Mentre nei Paesi nordici i vari Governi hanno saputo assumere un ruolo proattivo a sostegno dell’occupazione femminile, con politiche di condivisione a favore dei servizi educativi, della prima infanzia e della cura, «l’Italia non ha saputo togliere dalle spalle delle donne quel carico di lavoro famigliare che da noi è particolarmente accentuato».

La Sabbadini ne è convinta: «Nel nostro Paese abbiamo pagato l’assenza di politiche che evitassero alle donne di dover scegliere tra la famiglia e il lavoro.
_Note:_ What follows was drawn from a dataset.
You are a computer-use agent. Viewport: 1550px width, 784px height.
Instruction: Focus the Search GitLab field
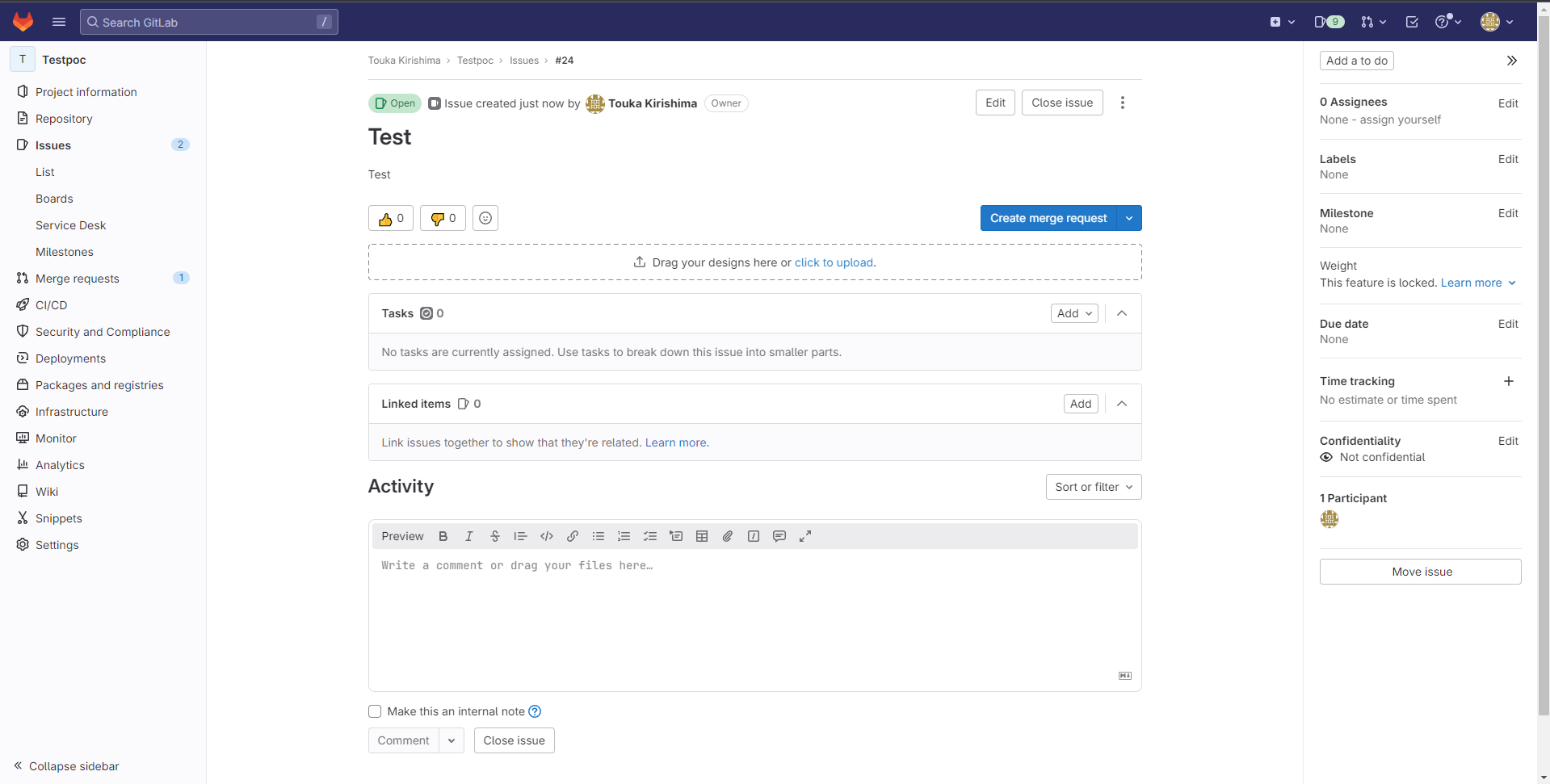point(208,22)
Molte leggi, varate nel corso del tempo, sono infatti rimaste lettera morta».

La direttrice ISTAT pensa alle legge sui nidi pubblici, del 1971 (solo il 12% dei bambini usufruisce oggi di tale servizio) o alla legge del 2000 sui congedi parentali. «Sono fondamentalmente rimaste inapplicate per la mancanza di finanziamenti adeguati. Anzi, spesso questi servizi sono stati tra i primi ad essere stati tagliati quando si è trattato di incidere sulla riduzione della spesa pubblica».
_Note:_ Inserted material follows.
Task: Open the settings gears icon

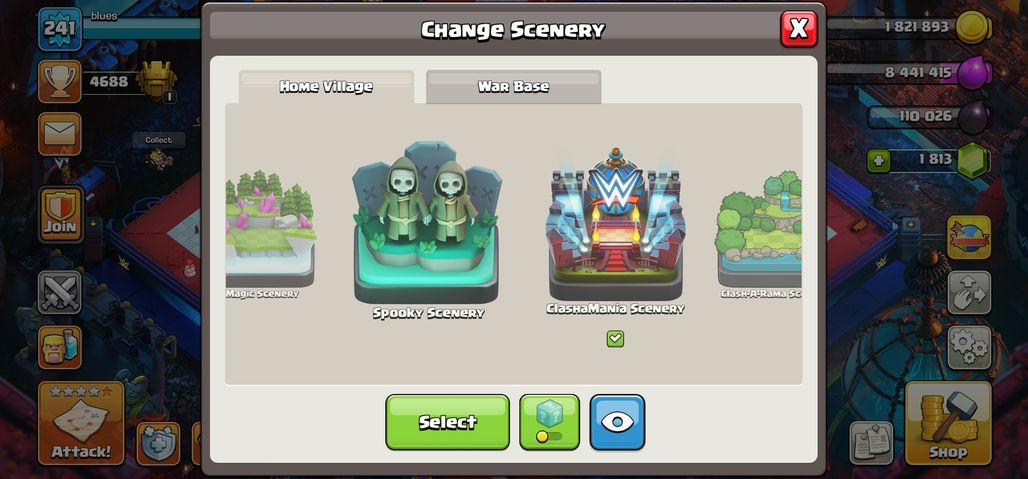Action: pos(969,347)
Per la Sabbadini c’è un problema serio: «La crisi pandemica ha dimostrato che le nostre infrastrutture sociali non sono adeguate. Il Covid.19 ci ha presi alla sprovvista, ma se fossimo stati più forti sul fronte dei servizi sociali, sanitari, forse oggi parleremmo di numeri diversi».

Le nuove sfide aperte dal Piano Nazionale di Ripresa e Resilienza possono però definire nuovi paradigmi e modelli sociali. Ne è certa anche la direttrice del Master in Diritto Marittimo, Portuale e della Logistica dell’Università di Bologna, Greta Tellarini: «Il Governo italiano sta andando nella direzione perseguita dagli obiettivi definiti dall’Agenda 2030». Anche nel settore marittimo portuale si intravedono dei segnali di cambiamento: «Il Patto sulla Parità di Genere sottoscritto da Assoporti e dalle Autorità di Sistema Portuali presenta evidenti punti di forza per incidere in maniera sistematica sulla trasformazione dei modelli culturali e organizzativi del settore».